Rule Number One: Ignore Advise

When Demuro started writing and uploading videos to YouTube, it’s fair to say the paychecks weren’t quite as big as they are now. Sometimes, they didn’t come at all… but neither were they meant to. According to an interview Demuro gave with his old alma mater, Emory University, it was by taking pay cuts and offering up his videos and reviews for free that got him where he is today. Asked to describe the worst advise he’s ever received, Demuro answered “Don’t work for free.” “Most people should not do most work for free, but there are exceptions—and those exceptions are the only reason I had any success,” he elaborated. “By doing the right free work for the right employers on the side of regular paid work, I was able to build a following and move them over to platforms where I wasn’t doing free work.

The Charm Offensive

Fanatics can be engaging, but they can also be boring. Not so Demuro. His enthusiasm for cars might not be shared with everyone, but even people who’d be hard pushed to tell a BMW from a Ford couldn’t help but be engaged by his videos. Described by Emory Wire as ‘accessible, compelling, and packed with wit, intelligence, and fun’, they proved a welcome antidote to the tedious, run-of-the-mill car shows we were used to seeing back in 2013. Demuro’s child -like enthusiasm and encyclopedic knowledge of automobiles, meanwhile, proved a stark contrast to the strutting, macho, slightly boorish car presenters of the day. In the years since, he’s not slacked off on the charm offensive – as his 4 million YouTube subscribers would happily attest.

The Unlikely Influencer

If you’d asked a classroom of kids in the 1980s what they wanted to be when they grew up, most of them would have answered with something along the lines of fireman, doctor, lawyer, or nurse. Ask the same question today, and you’ll probably hear the word ‘influencer’ a lot more times than you’d have anticipated. But kids are savvy. Some might just want the celebrity that goes with the title. But a surprising number are probably already acutely aware that if they want to retire with millions in the bank by the time they’re forty, being an influencer is one of the surest fire ways of doing it.

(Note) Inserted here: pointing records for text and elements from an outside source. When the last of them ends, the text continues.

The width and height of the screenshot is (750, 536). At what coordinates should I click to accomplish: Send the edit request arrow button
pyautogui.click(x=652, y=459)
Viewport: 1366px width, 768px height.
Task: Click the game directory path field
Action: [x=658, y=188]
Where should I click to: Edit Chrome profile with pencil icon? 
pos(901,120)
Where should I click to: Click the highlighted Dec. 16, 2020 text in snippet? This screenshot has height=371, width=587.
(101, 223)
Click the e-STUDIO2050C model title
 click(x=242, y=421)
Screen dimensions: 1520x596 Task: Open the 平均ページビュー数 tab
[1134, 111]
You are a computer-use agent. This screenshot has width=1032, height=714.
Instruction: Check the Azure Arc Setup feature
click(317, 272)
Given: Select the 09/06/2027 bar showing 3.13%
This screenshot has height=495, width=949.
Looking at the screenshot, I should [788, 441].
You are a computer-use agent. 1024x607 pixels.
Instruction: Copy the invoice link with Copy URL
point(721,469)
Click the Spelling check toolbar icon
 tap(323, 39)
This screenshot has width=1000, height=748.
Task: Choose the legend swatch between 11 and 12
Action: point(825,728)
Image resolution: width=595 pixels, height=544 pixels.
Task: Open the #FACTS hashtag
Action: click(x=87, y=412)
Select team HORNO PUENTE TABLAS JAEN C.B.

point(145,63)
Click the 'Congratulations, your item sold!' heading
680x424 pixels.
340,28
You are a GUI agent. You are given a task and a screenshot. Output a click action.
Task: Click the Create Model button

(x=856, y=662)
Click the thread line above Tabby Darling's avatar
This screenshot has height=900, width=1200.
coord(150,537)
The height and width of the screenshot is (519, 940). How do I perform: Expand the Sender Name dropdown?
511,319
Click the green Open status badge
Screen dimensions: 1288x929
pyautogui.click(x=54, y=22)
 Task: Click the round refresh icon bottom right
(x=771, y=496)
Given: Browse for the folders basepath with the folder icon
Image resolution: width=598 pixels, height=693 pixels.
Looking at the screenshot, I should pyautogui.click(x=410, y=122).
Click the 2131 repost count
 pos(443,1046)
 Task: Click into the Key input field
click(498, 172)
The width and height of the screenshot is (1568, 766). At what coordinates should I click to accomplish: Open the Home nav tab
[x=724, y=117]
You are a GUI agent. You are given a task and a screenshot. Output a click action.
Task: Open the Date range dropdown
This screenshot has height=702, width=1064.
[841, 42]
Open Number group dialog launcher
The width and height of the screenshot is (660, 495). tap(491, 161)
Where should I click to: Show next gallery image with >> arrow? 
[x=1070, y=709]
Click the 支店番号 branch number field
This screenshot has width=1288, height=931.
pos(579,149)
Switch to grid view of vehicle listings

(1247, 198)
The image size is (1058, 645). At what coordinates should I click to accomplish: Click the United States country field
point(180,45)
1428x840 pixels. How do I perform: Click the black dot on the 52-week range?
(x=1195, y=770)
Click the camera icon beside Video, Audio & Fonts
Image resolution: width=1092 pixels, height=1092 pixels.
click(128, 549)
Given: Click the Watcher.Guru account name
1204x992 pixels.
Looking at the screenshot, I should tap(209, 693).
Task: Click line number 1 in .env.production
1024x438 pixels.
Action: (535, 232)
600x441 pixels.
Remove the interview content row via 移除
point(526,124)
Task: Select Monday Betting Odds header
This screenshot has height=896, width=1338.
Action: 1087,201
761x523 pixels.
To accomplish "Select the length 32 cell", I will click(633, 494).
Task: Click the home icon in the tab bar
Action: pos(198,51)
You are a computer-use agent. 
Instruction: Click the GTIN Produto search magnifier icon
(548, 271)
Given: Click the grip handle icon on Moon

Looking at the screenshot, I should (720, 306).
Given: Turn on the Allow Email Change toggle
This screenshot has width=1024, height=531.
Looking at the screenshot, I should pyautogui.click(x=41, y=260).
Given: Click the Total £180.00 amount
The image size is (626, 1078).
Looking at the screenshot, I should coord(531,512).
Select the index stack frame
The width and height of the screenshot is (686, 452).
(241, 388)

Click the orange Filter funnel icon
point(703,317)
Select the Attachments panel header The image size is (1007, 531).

Demuro might not look like your typical influencer, but make no mistake. He IS one, and he’s got the fortune to prove it. According to naibuzz.com, Demuro’s YouTube earning potential is astronomical. After the site takes its cut, individual YouTubers are left with around $2 – $7 per 1000 monetized views, depending on things like the location of the viewer, ad inventory, number of ads per video, number of people who skip the ads, type of advertisement, type of content, etc. So far, Demuro’s channel has over 4 million subscribers (with a rate of growth of around 2,000 new subscribers per day) and has managed to gather over 1.2 billion views since it launched. It doesn’t take an economics graduate to work out that those kinds of figures translate to a seriously big payday.

The Future

He may already have made a fortune, but with an ever-growing collection of around 21 cars to maintain, Demuro’s in no danger of retiring to the golf course anytime soon. Earlier this year, he launched a new website, Cars & Bids, that could soon be adding an extra zero or two to that $3 million dollar net worth. Conceived as a direct competitor to the wildly popular “Bring a Trailer”, Cars & Bids is geared, at least according to Demuro’s launch video, towards cars from the 1980s and newer, for no better reason than the fact those are the cars he “likes the most”. If Cars & Bids ends up being even half as successful as Bring a Trailer, the earning power for Demuro is mind-blowing. According to a recent article by the New York Times, Bring a Trailer has 100,000 registered bidders, two million monthly visitors, and has listed 11,000 cars since its launch, wiping the floor with the slow trade being seen at traditional auction houses at the moment. If Demuro’s new website can replicate (or even just come close) to the kind of success that Bring a Trailer has enjoyed, it won’t be long before he’s adding a few more classic cars to his collection. Although he might need a bigger garage first.